#### Text block
_ _ _ _ _ _ _
The operations allowed in the EVM runtime may be moved to the NEAR Protocol level (and thus become precompiles) in case a smart contract does not deliver target performance. For example, on the protocol level there are sha256()
and keccak256()
precompiles already available. In case of the need for additional precompiles, a protocol upgrade will be proposed to NEAR validators. The information on the required precompiles will be collected once sufficient load testing performed.
As per the outcome of the discussion, on the EVM base token, the EVM runtime will maintain native balances in Ether (ETH). This means that a user should move his ETH over the Rainbow Bridge to NEAR before sending any other transactions to NEAR EVM.
In order not to confuse a user, we decided that the EVM contract will implement a fungible token interface, which will represent the user ETH balance in both the NEAR base runtime and the EVM runtime. Besides this, a user should be able to withdraw and deposit ETH to NEAR, and this will be implemented as a separate bridge connector interface, which underneath will speak to the core bridge contracts (see more on the bridge architecture here).
_ _ _ _ _ _ _
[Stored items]
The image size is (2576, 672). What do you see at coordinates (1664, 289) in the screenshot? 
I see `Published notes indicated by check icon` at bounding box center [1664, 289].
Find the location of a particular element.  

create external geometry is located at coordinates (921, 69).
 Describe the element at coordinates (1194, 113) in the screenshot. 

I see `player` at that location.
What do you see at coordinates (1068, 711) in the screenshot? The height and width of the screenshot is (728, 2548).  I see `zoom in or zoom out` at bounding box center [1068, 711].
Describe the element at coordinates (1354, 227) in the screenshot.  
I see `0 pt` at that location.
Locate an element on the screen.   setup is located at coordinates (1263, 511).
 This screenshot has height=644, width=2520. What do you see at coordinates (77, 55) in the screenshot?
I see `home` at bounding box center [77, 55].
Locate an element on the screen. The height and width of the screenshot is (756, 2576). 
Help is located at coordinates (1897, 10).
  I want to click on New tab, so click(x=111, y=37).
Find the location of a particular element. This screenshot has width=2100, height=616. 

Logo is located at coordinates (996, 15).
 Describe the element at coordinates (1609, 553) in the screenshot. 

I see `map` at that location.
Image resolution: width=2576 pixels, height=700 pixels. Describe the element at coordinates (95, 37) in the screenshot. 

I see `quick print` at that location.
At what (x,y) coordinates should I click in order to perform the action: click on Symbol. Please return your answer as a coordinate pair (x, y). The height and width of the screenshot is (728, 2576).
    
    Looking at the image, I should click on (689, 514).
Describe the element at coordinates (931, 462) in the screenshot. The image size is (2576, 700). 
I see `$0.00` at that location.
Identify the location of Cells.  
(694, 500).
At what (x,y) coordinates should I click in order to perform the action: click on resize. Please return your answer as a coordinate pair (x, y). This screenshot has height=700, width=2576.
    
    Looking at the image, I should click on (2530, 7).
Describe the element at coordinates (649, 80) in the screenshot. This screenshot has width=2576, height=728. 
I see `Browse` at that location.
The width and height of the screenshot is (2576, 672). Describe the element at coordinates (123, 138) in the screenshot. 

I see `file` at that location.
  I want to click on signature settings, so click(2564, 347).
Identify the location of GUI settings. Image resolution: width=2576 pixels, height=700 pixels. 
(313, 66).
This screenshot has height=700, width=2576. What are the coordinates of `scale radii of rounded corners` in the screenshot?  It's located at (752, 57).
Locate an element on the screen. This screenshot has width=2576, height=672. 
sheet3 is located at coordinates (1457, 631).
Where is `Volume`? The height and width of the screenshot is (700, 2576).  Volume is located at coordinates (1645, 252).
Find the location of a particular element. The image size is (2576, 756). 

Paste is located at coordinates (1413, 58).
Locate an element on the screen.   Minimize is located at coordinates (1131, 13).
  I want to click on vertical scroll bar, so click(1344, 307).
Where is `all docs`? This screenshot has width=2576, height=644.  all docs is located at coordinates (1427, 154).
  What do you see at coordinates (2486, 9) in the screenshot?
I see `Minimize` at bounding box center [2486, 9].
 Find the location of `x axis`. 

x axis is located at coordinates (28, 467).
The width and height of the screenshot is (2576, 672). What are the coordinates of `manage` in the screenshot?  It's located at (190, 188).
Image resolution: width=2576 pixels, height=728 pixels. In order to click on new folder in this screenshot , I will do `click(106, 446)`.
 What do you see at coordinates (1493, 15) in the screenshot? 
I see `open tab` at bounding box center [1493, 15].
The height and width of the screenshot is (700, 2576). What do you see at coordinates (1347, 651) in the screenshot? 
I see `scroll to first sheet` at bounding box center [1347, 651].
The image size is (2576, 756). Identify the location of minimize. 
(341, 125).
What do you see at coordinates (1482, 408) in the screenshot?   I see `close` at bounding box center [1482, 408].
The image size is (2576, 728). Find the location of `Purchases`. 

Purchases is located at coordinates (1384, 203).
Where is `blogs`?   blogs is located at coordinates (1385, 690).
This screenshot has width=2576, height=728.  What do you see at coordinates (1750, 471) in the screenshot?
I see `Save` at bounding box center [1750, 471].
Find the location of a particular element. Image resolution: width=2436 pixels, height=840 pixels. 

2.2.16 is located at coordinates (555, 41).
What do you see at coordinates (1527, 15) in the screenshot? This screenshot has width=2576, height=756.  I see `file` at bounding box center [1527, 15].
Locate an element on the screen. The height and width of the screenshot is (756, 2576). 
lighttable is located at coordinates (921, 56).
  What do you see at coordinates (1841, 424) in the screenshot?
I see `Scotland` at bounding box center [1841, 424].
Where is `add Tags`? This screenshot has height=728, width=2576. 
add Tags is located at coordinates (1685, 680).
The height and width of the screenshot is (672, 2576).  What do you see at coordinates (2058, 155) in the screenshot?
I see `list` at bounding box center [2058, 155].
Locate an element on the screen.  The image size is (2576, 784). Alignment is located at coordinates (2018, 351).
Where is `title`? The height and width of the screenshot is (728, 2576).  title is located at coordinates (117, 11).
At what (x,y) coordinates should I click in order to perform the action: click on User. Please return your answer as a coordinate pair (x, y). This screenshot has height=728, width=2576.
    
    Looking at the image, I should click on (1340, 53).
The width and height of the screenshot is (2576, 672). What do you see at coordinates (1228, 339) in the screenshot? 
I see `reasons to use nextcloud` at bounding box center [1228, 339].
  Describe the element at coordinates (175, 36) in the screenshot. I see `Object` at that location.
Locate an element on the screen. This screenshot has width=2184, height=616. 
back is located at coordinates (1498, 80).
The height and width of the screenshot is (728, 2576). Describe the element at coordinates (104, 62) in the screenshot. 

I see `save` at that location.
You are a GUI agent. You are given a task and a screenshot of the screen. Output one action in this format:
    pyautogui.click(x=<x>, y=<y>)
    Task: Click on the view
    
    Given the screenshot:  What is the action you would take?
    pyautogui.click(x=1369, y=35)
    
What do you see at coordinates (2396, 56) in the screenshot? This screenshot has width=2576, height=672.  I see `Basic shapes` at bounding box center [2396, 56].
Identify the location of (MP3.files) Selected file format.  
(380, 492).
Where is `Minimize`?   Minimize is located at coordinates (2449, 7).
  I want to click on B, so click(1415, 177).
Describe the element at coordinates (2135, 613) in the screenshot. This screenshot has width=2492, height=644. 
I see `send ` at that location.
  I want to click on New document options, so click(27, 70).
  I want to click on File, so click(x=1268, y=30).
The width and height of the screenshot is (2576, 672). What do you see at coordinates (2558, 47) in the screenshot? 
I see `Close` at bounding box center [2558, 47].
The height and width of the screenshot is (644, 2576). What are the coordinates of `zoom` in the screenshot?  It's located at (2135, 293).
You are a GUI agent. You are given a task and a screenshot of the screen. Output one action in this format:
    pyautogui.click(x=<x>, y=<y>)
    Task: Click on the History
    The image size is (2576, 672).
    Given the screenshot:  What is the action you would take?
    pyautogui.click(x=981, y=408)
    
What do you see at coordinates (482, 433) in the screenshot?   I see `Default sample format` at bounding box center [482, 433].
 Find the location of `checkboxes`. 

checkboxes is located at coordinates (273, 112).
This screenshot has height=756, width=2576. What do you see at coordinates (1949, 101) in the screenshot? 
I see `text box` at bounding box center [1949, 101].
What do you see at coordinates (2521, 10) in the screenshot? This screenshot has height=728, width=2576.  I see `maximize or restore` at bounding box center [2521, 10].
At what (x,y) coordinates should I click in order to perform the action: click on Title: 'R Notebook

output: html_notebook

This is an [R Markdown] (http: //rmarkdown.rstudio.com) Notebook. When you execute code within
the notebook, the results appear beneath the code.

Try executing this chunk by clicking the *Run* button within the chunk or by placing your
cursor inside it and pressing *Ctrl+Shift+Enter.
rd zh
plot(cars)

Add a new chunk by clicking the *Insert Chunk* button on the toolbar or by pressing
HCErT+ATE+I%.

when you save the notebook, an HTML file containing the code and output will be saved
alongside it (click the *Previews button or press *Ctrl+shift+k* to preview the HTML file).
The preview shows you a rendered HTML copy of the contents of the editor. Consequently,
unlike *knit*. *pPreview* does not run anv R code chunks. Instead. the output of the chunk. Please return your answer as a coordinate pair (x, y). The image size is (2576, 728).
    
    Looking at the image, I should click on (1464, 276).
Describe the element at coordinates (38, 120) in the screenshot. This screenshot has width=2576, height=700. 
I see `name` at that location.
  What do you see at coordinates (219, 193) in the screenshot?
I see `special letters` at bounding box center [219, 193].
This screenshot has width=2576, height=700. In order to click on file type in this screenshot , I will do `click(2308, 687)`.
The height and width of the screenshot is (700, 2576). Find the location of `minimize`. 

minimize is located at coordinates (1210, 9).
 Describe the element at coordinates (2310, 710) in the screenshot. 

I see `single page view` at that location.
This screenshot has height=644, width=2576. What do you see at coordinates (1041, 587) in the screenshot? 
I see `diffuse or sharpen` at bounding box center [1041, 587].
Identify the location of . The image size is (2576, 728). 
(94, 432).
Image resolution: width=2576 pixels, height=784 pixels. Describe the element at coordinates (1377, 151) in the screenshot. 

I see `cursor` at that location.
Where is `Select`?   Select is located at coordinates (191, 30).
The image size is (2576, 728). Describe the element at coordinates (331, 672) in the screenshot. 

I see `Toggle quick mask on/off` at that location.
_ _ _ _ _ _ _
#### Exercises
**a)** Update the EVM runtime text from "The operations allowed" to "and keccak256()", replacing "smart contract" with "contract".
**b)** According to the EVM runtime text, in which currency will the EVM runtime maintain native balances?

#### Exercise responses
**a)**
The operations allowed in the EVM runtime may be moved to the NEAR Protocol level (and thus become precompiles) in case a contract does not deliver target performance. For example, on the protocol level there are sha256()
and keccak256()

**b)** Ether (ETH).